DÉFI 1: D'après le texte sur la fête de la San Rocco, de quelle ville venait l'harmonie musicale Cardinal Cagliero qui accompagnait la statue du Saint ?
DÉFI 2: Transcrivez à l'identique le passage du texte sur la fête de la San Rocco, en commençant aux mots "Les portes de" et en vous arrêtant après les mots "Turin pour l’occasion.".

TEXTE EXTRAIT:
==========

Les Italiens de Villeurbanne et la fête de la San Rocco

Le dimanche 19 août 1934, vers 16 heures, les alentours de l’église de la Sainte-Famille sont noirs de monde. Plusieurs milliers d’Italiens sont venus de toute l’agglomération, mais aussi de Givors ou Rive-de-Gier, pour assister à la procession annuelle consacrée à Saint Roch organisée ce jour-là.
Les Italiens de Villeurbanne et la fête de la San Rocco

Les portes de l’église s’ouvrent et la statue du Saint, portée par huit hommes, se fraie un chemin au milieu de la foule pour parcourir quelques centaines de mètres autour du lieu de culte, accompagnée, cette année-là, de l’harmonie musicale Cardinal Cagliero venue de Turin pour l’occasion.

==========

(Quelques enregistrements)

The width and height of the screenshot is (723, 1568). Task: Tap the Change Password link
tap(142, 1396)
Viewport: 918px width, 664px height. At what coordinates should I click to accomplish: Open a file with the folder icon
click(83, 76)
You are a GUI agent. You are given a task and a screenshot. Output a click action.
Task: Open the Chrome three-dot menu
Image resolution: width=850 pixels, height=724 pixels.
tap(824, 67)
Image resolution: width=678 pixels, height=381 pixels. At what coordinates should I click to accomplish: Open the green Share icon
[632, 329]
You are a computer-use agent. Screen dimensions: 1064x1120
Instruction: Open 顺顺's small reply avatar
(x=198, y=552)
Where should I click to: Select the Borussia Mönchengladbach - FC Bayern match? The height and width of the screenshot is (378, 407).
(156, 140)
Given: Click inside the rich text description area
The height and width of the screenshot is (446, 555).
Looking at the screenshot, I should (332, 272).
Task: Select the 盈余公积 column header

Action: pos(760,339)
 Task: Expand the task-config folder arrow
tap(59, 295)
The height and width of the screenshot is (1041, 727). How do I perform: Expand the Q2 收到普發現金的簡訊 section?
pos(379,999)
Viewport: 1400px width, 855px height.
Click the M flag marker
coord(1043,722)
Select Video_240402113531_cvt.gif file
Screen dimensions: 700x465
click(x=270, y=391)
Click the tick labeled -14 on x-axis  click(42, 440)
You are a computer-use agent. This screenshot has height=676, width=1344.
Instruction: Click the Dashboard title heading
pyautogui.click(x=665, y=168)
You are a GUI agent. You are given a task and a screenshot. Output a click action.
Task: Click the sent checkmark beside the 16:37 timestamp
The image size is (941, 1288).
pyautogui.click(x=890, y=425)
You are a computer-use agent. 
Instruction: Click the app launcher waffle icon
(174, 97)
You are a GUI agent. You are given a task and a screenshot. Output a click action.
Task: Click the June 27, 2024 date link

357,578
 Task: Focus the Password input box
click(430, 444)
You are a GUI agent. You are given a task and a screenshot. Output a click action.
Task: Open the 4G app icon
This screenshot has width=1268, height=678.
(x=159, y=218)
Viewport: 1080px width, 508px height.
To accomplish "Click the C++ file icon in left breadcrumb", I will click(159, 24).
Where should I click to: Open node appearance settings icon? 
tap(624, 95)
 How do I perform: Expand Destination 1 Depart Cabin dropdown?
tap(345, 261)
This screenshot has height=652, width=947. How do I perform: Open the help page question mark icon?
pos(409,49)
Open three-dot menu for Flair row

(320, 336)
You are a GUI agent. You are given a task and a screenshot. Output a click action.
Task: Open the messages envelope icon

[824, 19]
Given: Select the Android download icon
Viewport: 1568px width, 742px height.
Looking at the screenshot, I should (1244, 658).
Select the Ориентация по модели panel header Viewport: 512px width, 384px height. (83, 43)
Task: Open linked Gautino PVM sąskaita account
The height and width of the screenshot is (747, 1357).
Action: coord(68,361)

==========

RÉSULTAT DE L'EXERCICE 1: De Turin.

RÉSULTAT DE L'EXERCICE 2:
Les portes de l’église s’ouvrent et la statue du Saint, portée par huit hommes, se fraie un chemin au milieu de la foule pour parcourir quelques centaines de mètres autour du lieu de culte, accompagnée, cette année-là, de l’harmonie musicale Cardinal Cagliero venue de Turin pour l’occasion.